TRY IT: Find the word "computer" in the listing below. Copy every line that has it.

RECORDS PROVIDED:
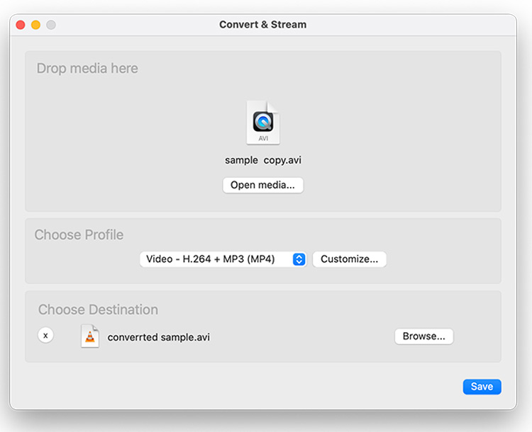
Task: Select the sample copy.avi file name
Action: tap(263, 160)
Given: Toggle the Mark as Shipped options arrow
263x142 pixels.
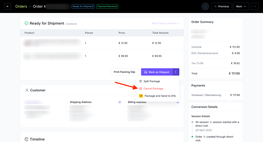Looking at the screenshot, I should coord(175,72).
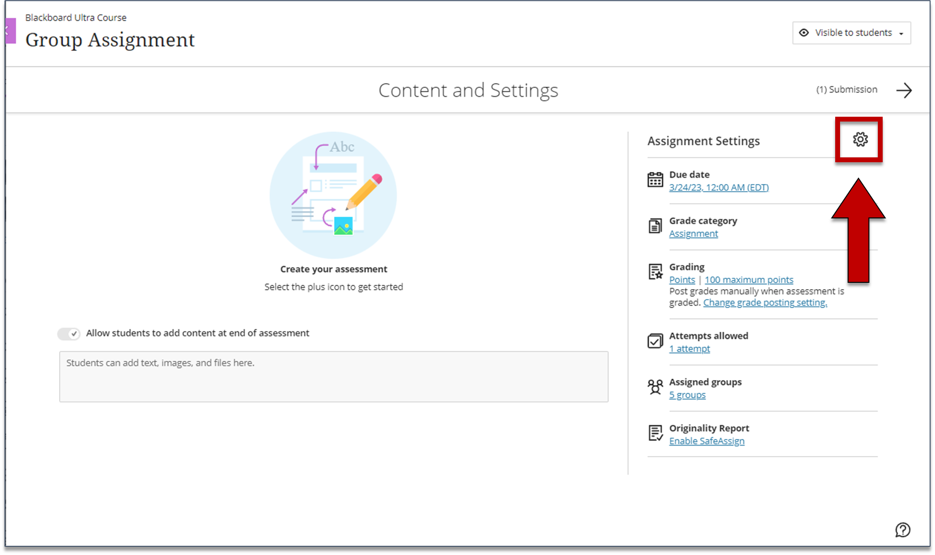Screen dimensions: 935x555
Task: Click Change grade posting setting link
Action: [764, 302]
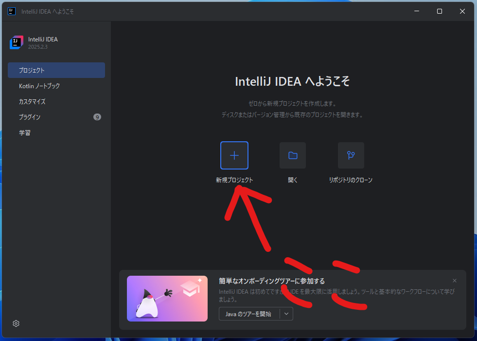The height and width of the screenshot is (341, 477).
Task: Click 開く to open an existing project
Action: point(292,180)
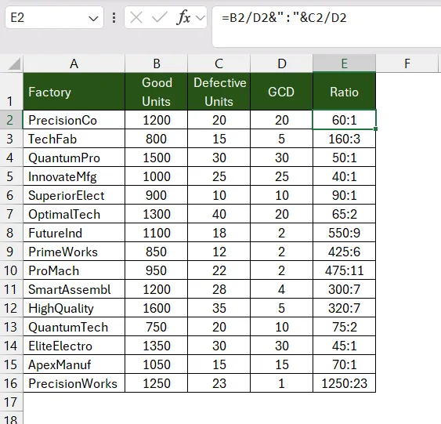Select the cell with ratio 475:11
The width and height of the screenshot is (441, 424).
tap(344, 270)
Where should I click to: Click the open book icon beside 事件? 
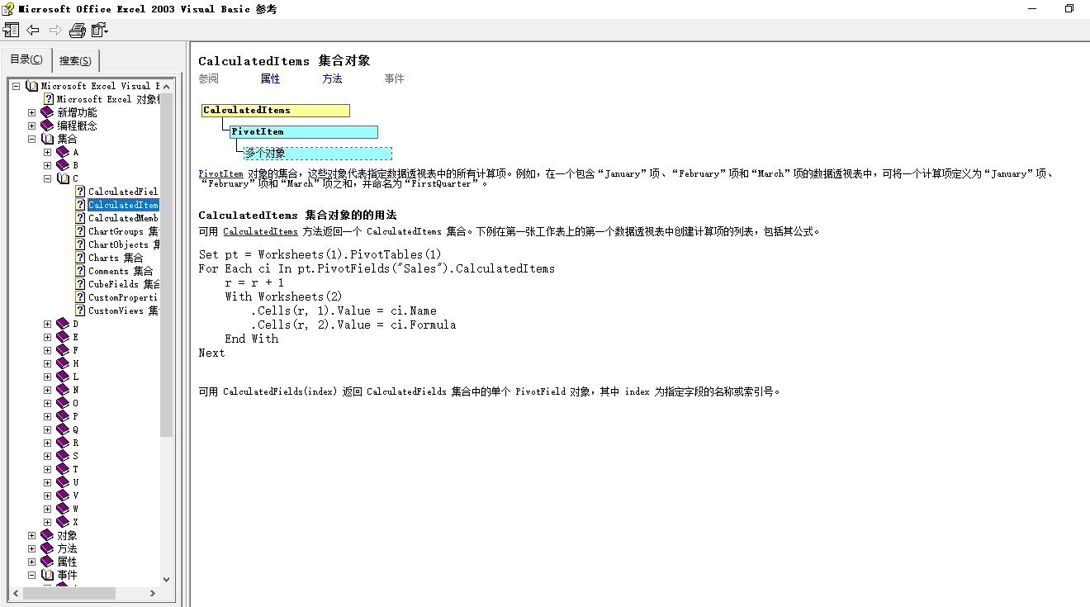pyautogui.click(x=47, y=574)
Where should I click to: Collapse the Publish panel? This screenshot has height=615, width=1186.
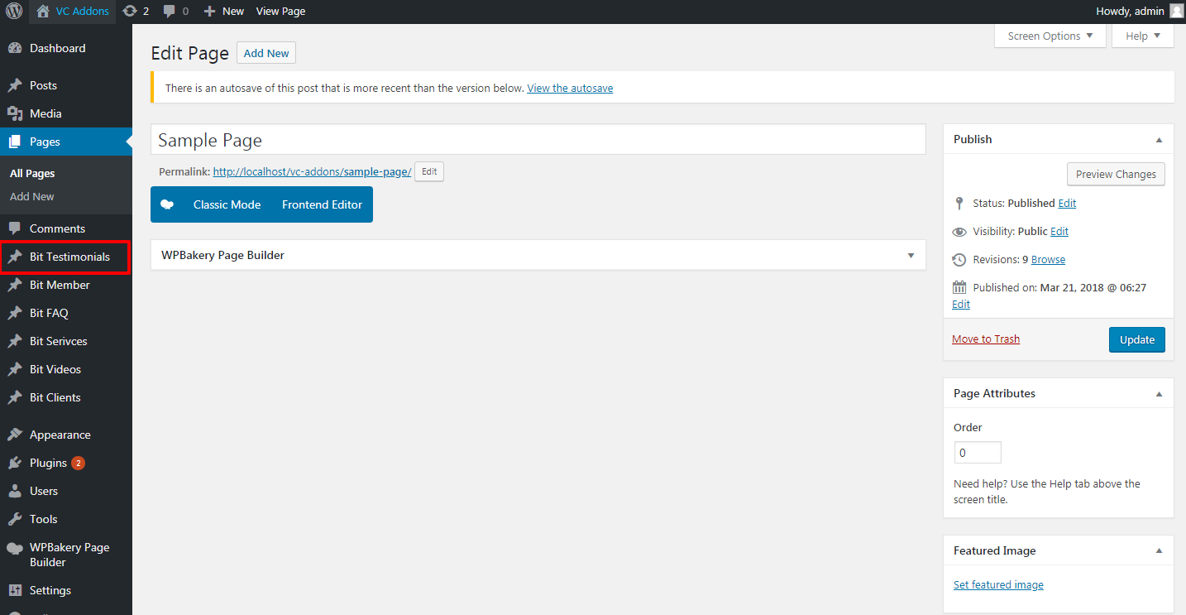1159,139
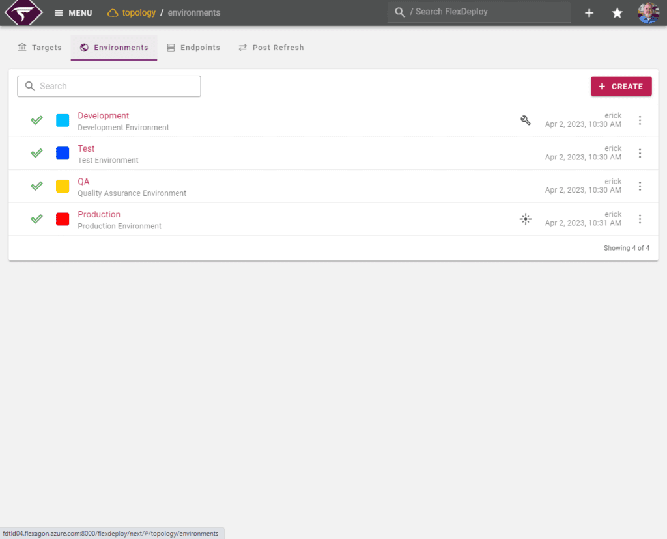
Task: Open the FlexDeploy diamond logo
Action: 23,12
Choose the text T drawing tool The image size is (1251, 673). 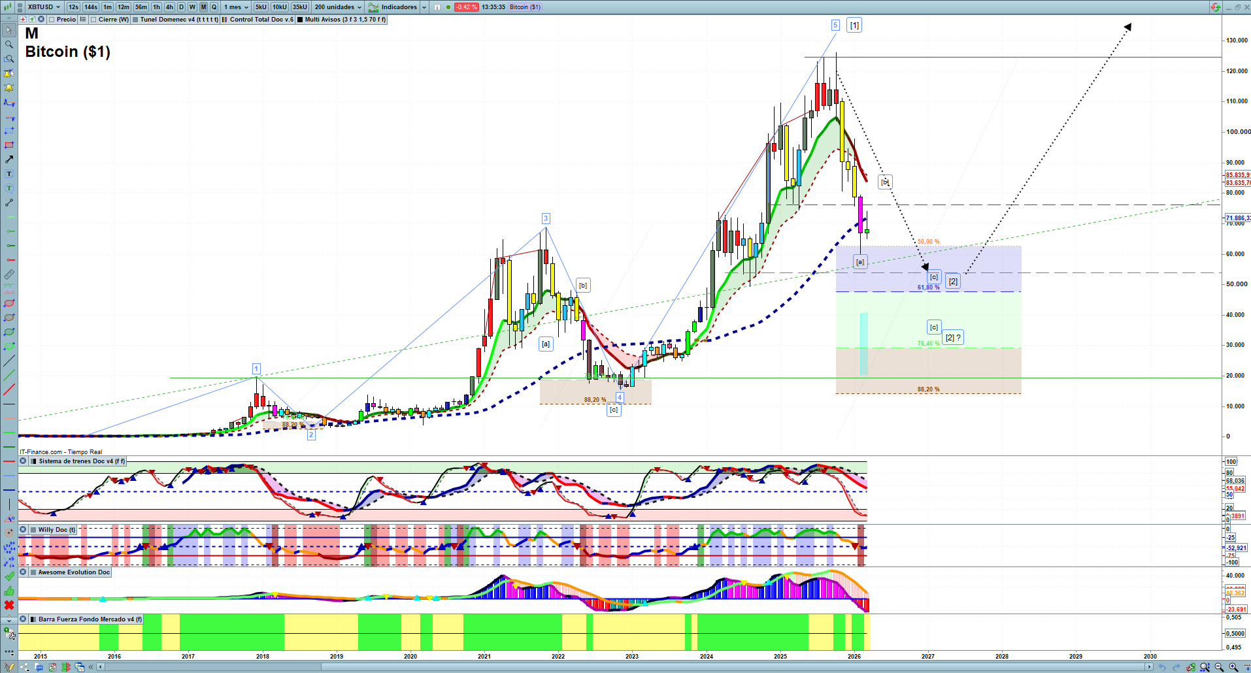click(9, 174)
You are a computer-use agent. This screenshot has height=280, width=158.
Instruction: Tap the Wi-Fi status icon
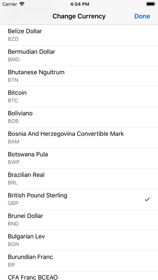click(22, 4)
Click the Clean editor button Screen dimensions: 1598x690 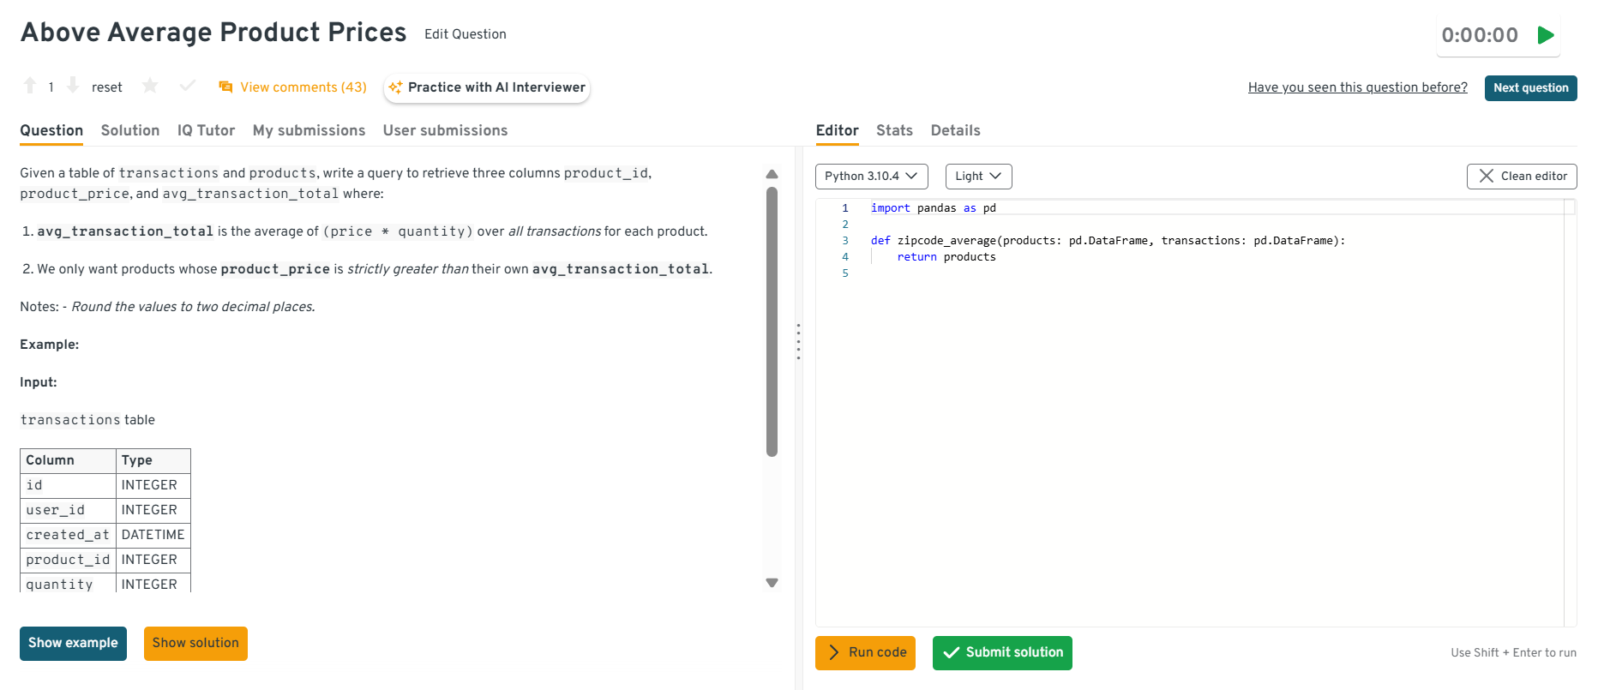(1521, 176)
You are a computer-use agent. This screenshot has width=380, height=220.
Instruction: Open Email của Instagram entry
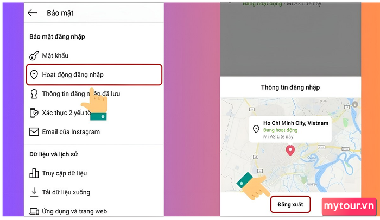(x=94, y=131)
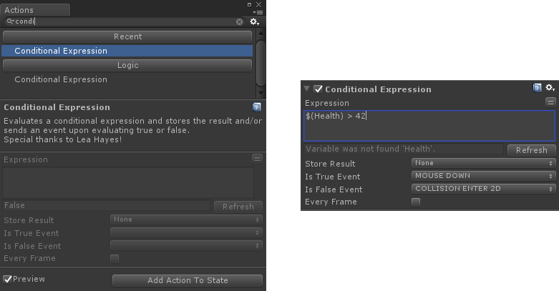The image size is (559, 291).
Task: Select Conditional Expression under Logic category
Action: 61,79
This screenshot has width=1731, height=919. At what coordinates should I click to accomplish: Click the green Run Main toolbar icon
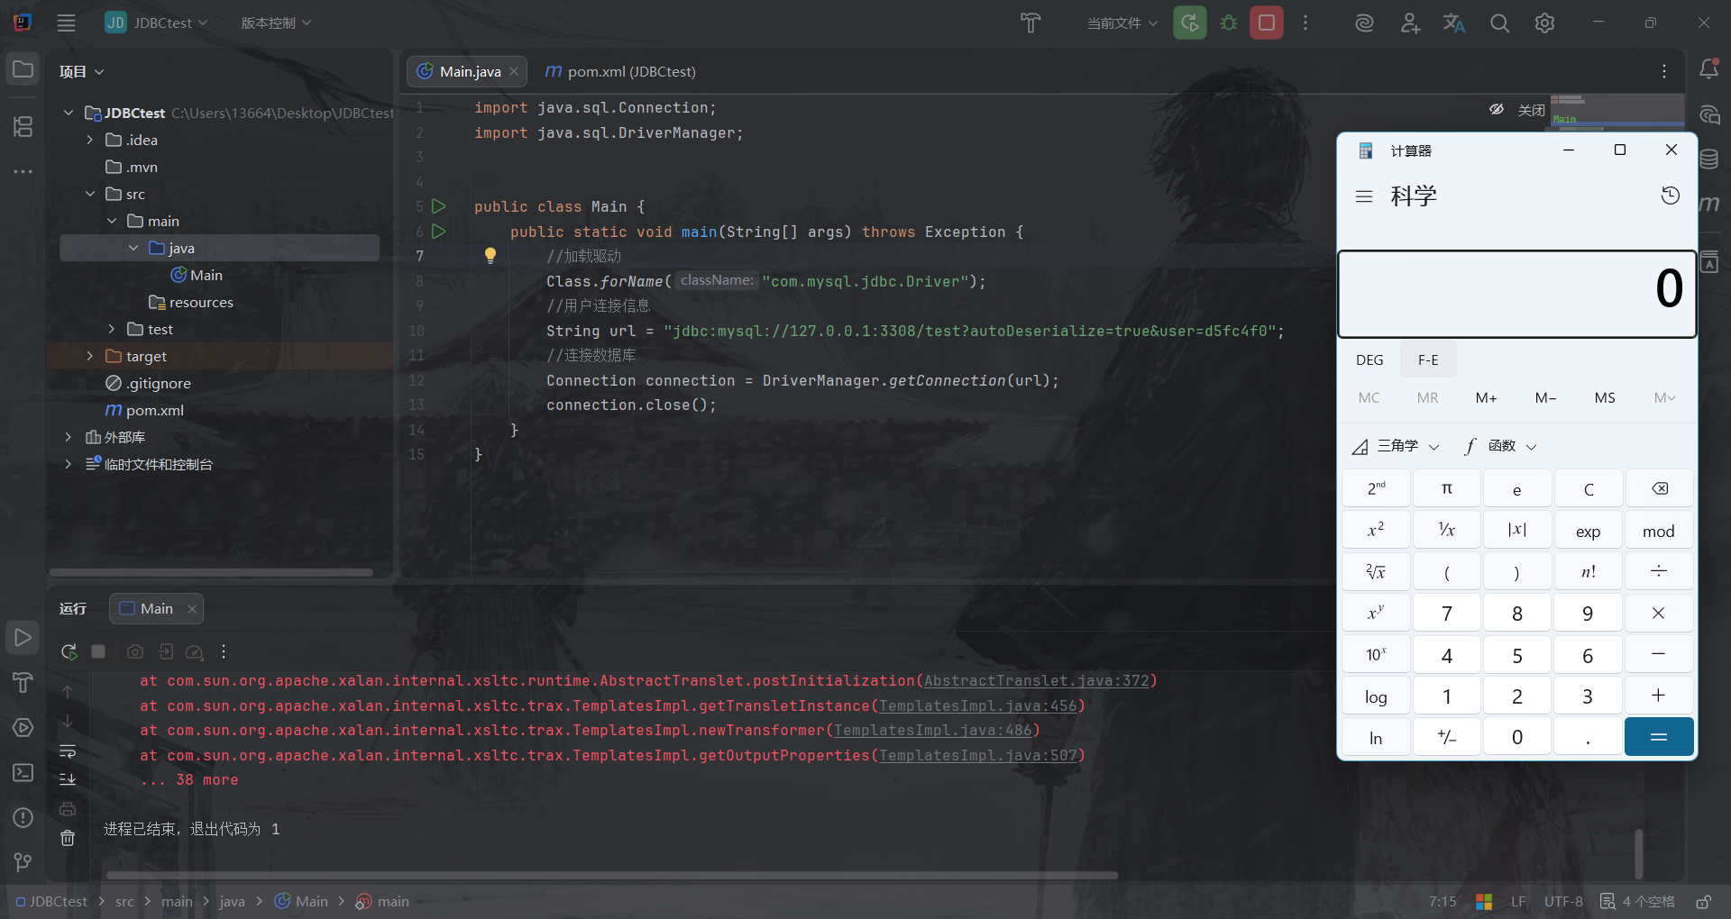(x=1189, y=23)
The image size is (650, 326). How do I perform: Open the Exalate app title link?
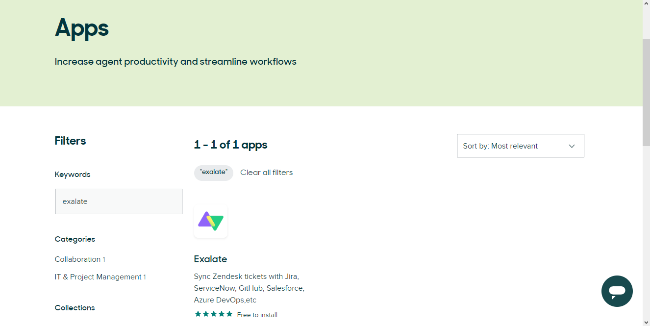click(211, 259)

REPLY TO THE TASK:
You are a computer-use agent. This screenshot has height=280, width=158.
You are a computer-use agent. This screenshot has width=380, height=220.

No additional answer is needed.